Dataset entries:

================

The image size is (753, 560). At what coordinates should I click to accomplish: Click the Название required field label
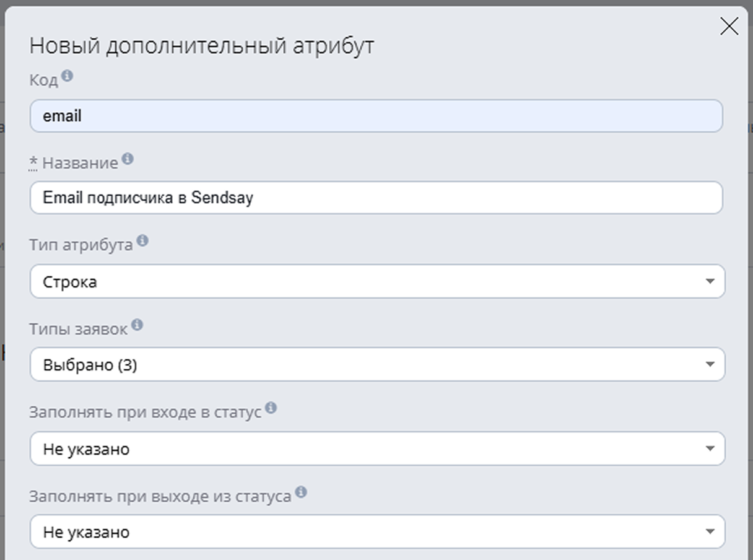tap(79, 163)
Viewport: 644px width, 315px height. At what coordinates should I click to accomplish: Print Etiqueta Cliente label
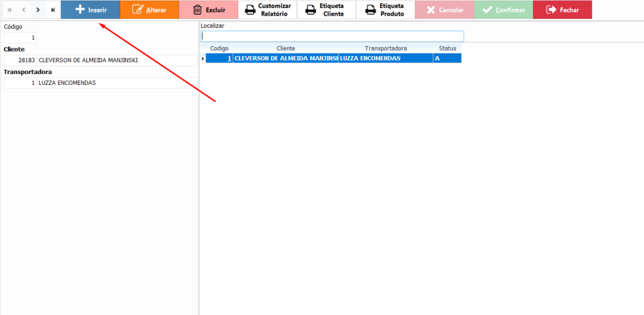[326, 10]
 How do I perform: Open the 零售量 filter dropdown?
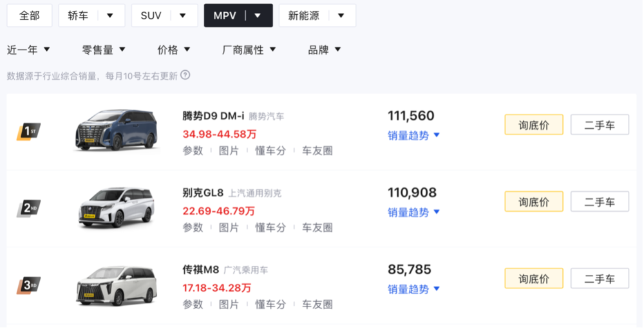point(104,50)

================

• **What you will do**: What is needed is a word-for-word copy of the records above, excluding pictures.

• **Result**:
The image size is (753, 560). At what coordinates should I click to accomplish: Click the Название required field label
tap(79, 163)
Viewport: 644px width, 315px height. At what coordinates should I click to accomplish: Print Etiqueta Cliente label
[326, 10]
 How do I perform: Open the 零售量 filter dropdown?
point(104,50)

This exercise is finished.